*Given records*:

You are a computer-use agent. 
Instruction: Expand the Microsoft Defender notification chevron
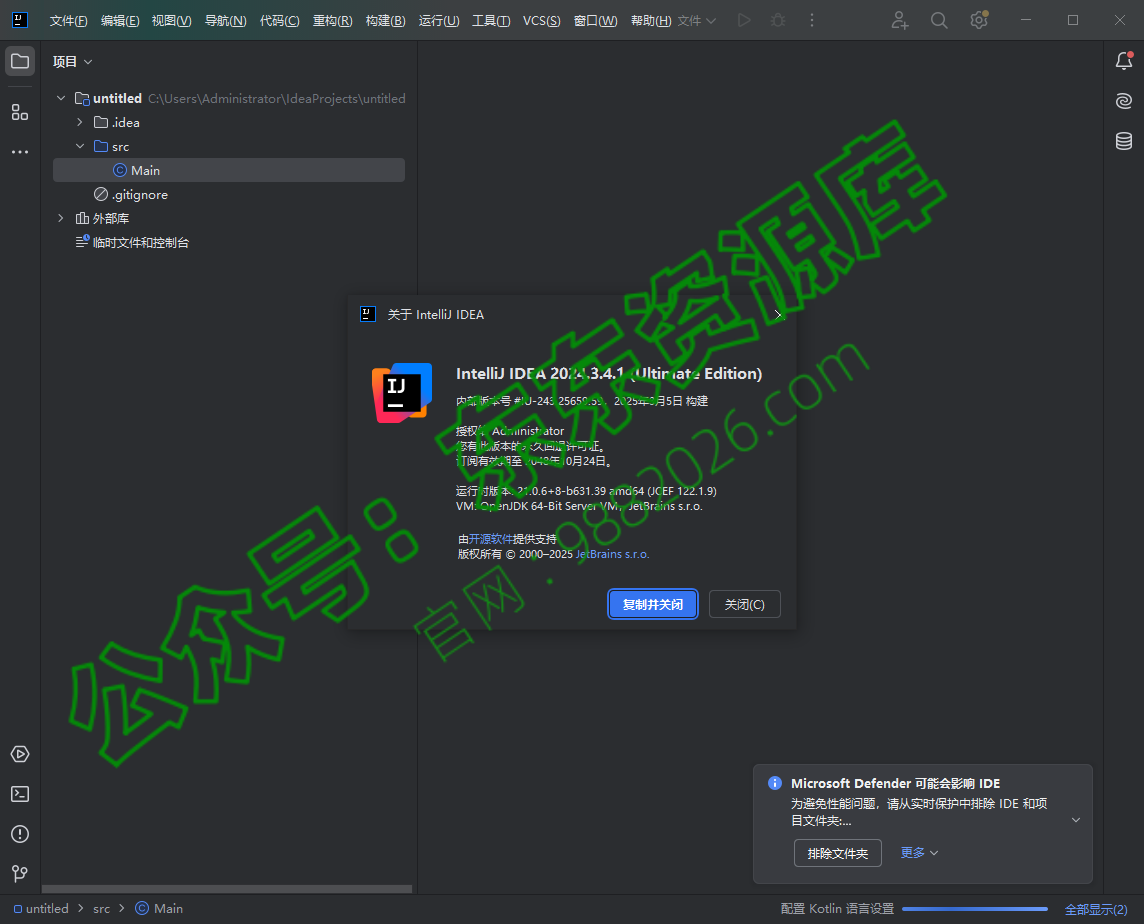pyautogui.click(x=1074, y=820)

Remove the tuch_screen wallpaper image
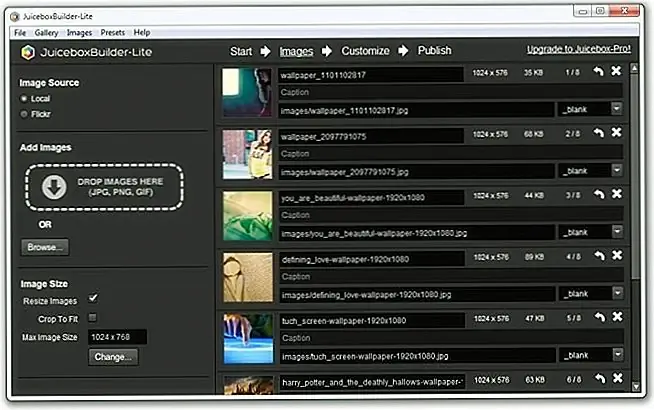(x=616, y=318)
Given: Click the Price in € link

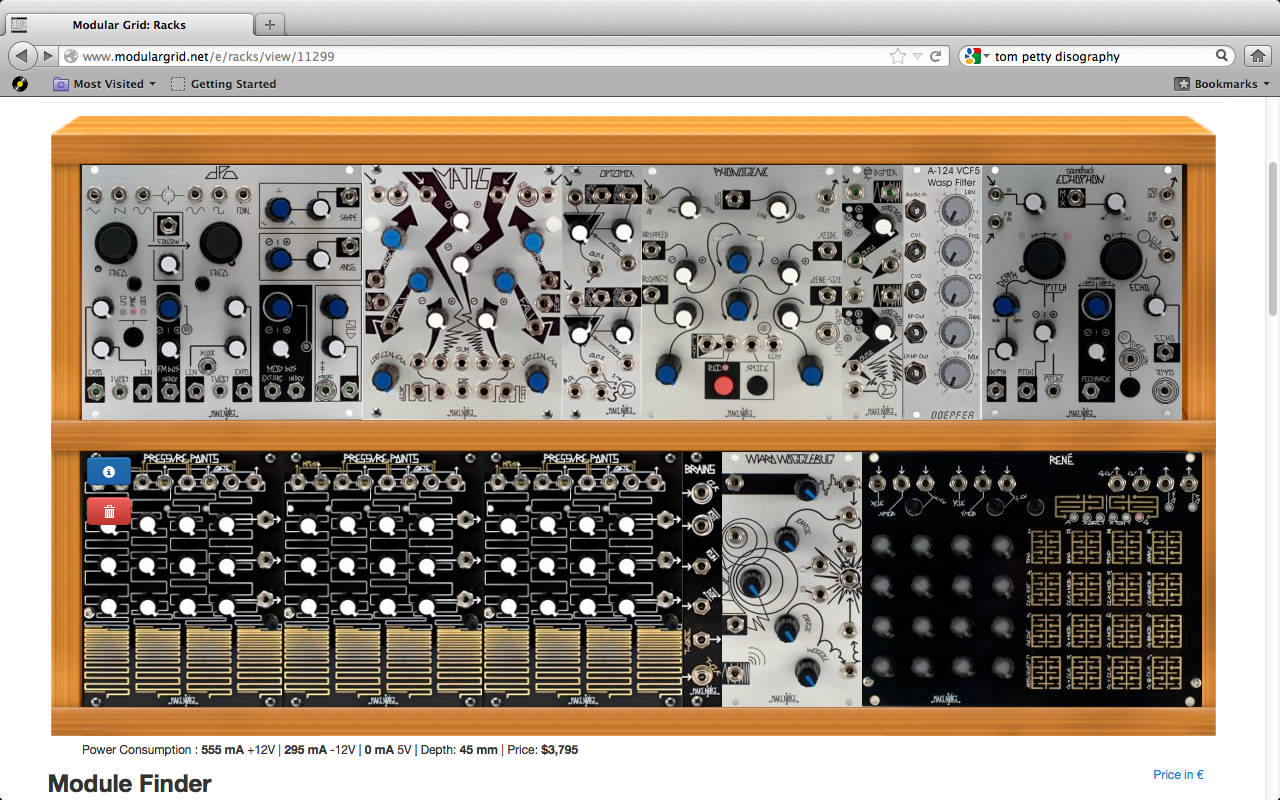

*Action item*:
If a line holds a picture, skip the picture and transcribe the rest of the material exactly.

*Output for this exercise*:
You are a computer-use agent. 
Instruction: Expand the Microsoft Defender notification chevron
pyautogui.click(x=1074, y=820)

Remove the tuch_screen wallpaper image
(x=616, y=318)
Given: Click the Price in € link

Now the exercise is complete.